What comes next?
He tried a $2B carrot, then a lawsuit stick, so what comes next from the billionaire Bozos?
The US Court of Federal Claims has dismissed Blue Origin’s complaints that NASA unfairly awarded its $2.89bn next-generation lunar lander system contract to SpaceX. The lander, known as the Human Landing System or HLS, is expected to launch the next man and first woman to the Moon. It's part of NASA’s Artemis program, a …
Dunno, if it was the other guy he'd call people "paedo" (that was the other guy, right?)

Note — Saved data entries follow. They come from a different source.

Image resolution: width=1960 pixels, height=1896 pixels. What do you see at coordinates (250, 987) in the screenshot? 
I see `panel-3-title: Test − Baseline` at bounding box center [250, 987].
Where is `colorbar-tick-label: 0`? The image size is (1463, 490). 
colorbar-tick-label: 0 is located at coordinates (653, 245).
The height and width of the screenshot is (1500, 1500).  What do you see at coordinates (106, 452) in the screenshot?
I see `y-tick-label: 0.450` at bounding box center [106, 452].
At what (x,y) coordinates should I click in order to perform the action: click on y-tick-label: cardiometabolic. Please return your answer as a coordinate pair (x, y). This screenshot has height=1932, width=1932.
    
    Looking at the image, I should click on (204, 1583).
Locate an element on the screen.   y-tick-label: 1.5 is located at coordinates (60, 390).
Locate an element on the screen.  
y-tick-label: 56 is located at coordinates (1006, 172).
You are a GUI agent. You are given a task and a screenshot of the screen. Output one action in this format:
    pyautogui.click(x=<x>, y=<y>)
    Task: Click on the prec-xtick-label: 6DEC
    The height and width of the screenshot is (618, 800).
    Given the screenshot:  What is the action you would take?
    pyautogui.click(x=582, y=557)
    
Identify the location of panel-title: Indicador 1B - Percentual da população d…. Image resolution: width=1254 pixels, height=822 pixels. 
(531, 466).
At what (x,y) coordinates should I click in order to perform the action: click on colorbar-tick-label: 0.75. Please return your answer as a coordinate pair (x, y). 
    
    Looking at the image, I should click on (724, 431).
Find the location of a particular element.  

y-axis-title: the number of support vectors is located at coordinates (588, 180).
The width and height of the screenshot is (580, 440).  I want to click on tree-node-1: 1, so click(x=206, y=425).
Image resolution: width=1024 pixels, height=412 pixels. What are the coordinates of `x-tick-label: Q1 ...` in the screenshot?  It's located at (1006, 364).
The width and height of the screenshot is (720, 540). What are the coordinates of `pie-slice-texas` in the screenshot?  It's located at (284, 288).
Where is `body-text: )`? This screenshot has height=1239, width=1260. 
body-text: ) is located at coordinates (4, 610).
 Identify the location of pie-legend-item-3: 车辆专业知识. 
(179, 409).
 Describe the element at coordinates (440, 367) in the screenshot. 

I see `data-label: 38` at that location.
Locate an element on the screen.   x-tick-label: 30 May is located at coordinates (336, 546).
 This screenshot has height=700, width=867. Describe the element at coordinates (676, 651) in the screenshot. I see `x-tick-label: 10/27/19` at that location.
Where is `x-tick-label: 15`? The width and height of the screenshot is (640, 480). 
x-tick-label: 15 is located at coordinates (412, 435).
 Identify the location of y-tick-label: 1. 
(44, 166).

So the court says it is reasonable to go with a supplier that has proven space (not "close enough to space that the weakest definition holds"-space [*]) flight capabilities. How quaint and reasonable ;)
[*] ok, I now define space as being FL 100. I have actually piloted a plane above FL 100. So I want my astronaut wings. Yeah. Right.
I'm not sure anything comes next. Blue Origin got slaughtered in court. NASA got the case dismissed, which doesn't happen all that often. The court decided that their grounds were so poor that it wasn't even worth hearing all the evidence and judging the case. So chucked them out on their ear.
I'm sure they could try appealing this, but I'm presuming that now they're actually going to listen to their legal advice now and give up on a bad job.
NASA picked the cheaper bid from the company with experience and a proven track record of delivering for them. Also who already have a working (despite the odd explosion) prototype. Done in an open process, where they were actually quite nice about Blue Origin. The decision is reasonable on cost grounds alone.
I presume that Blue Origin were trying to argue that they should also have got a contract. But seeing as NASA didn't promise that, they only said they'd do it if they got the budget, I'm guessing that got short shrift. With not much hope of any long shrift on appeal...
Back in the old days NASA engineers did the work and fixed problems repeatedly very well - but these days the work is sold to private individuals companys so the work gets done and someone's going to make a nice profit. People are complaining about a $2B "bribe" but the contract winner will just "donate" to the next president ... essentially bribes and political donations are pretty much the same thing in the UK ... and the UK too.
NASA always had private contractors doing most of the work. Grumman built (and designed I think?) the lunar module, Boeing built the Apollo capsules. NASA designed the Saturn rockets, but put it out to various contractors to build them.
SpaceX have been the lowest bidder on the contracts they've won - and produced working hardware, so far. And they've certainly done better than NASA on SLS - though with a quick search I'm still not sure how much of the design of that is NASA and how much is Boeing.
NASA only designed the parts that work... as usual when dealing with government contractors. Boeing is responsible for the usual state of things under their watch.
How can one spend SO many decades in aerospace in contracting and STILL not have the processes and procedures down for producing QUALITY solutions instead of explosive bandaids and fizzling paper clips?
You can't even get to orbit yet!
And how much have you just cost NASA, SpaceX and the public purse by causing this legally shakey delay? Maybe a counter-suit from SpaceX, NASA and the Government for malicious time wasting since the court didn't even see fit to bother hearing all the evidence because the case was so shaky. I bet your legal team told you that too.